Hani araba döküntü falan sanmayın, bayağı eli yüzü düzgün 3 – 4 yaşında bir araç, markasına dikkat etmemişim.

Ne var bunda bu kadar büyütülecek diyebilirsiniz. Demeyin. Birbirimizi neler uğruna kırdığımızı, ne fındık kabuğunu, ne incir çekirdeğini doldurmayan şeyler uğruna birbirimizi kırıp örselediğimizi düşünürseniz, bana hak verirsiniz.

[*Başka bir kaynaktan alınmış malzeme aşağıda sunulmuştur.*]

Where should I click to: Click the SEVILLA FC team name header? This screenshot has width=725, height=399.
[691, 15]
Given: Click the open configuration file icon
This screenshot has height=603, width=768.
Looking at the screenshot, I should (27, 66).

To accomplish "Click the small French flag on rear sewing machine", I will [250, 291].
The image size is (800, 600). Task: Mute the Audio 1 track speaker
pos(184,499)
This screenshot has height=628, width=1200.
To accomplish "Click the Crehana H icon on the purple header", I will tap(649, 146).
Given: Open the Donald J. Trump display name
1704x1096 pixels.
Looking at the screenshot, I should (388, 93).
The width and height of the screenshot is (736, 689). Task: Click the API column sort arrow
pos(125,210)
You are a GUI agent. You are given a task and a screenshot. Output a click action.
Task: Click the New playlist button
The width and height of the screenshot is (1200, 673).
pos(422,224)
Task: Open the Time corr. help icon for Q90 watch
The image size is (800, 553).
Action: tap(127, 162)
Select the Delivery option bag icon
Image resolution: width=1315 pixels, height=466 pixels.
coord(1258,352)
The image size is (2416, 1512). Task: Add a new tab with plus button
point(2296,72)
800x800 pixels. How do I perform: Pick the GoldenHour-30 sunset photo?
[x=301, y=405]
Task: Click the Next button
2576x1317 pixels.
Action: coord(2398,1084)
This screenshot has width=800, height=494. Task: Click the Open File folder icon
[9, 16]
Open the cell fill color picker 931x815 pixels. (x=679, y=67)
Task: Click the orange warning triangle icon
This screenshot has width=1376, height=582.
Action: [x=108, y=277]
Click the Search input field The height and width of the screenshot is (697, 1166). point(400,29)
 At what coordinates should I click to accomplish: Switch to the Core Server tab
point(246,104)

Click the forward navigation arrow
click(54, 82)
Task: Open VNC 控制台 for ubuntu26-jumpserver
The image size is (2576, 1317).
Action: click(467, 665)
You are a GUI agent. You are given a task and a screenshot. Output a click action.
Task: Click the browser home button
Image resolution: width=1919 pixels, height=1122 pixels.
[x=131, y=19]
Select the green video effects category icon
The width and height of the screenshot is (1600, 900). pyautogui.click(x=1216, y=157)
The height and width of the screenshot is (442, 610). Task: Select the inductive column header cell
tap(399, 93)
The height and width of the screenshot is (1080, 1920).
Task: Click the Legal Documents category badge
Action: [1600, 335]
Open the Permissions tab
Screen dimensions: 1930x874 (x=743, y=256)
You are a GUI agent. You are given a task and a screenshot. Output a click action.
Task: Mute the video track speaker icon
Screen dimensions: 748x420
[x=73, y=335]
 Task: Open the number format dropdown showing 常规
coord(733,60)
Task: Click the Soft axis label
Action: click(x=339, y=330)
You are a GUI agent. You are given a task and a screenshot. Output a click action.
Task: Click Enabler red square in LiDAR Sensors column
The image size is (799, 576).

Bu hareket tarzı ne son yarım asırdır başımıza musibet olmuş ve başkalarının hakkını yok sayan saldırgan ve kaba köylülüğümüze, magandalığımıza uyuyor, ne de hakların hukukların nerede başlayıp nerede bittiği belli olan kentliliğe. Ne, kendine avantaj ve çıkar edinmek için fırsat kollayan bir “ilkellik” belirtisi ne de oturmuş mekanizmaları içinde ilişkilerin standartlaştığı bir uygarlık göstergesi.

Bu, o şablonlardan bakınca enayilik, aptallık ama kalıpların biraz dışına çıkarsak ufak çapta bir dervişlik veya şövalyelik.

Sabah trafiğini yedikten sonra gülen bir yüzle işe başlamak hoş.

Bazen böyle anekdotlara ihtiyacı oluyor insanın.

Her şeyi eleştire eleştire, b.k ata ata nereye kadar?

 
Toplam blog
: 130
: 2132
Kayıt tarihi
: 28.06.06
 
 

İnsanın kendini anlatması zor, gereksiz de! Yaptığı işlere bakmak yeter, ne gerek var fazla i..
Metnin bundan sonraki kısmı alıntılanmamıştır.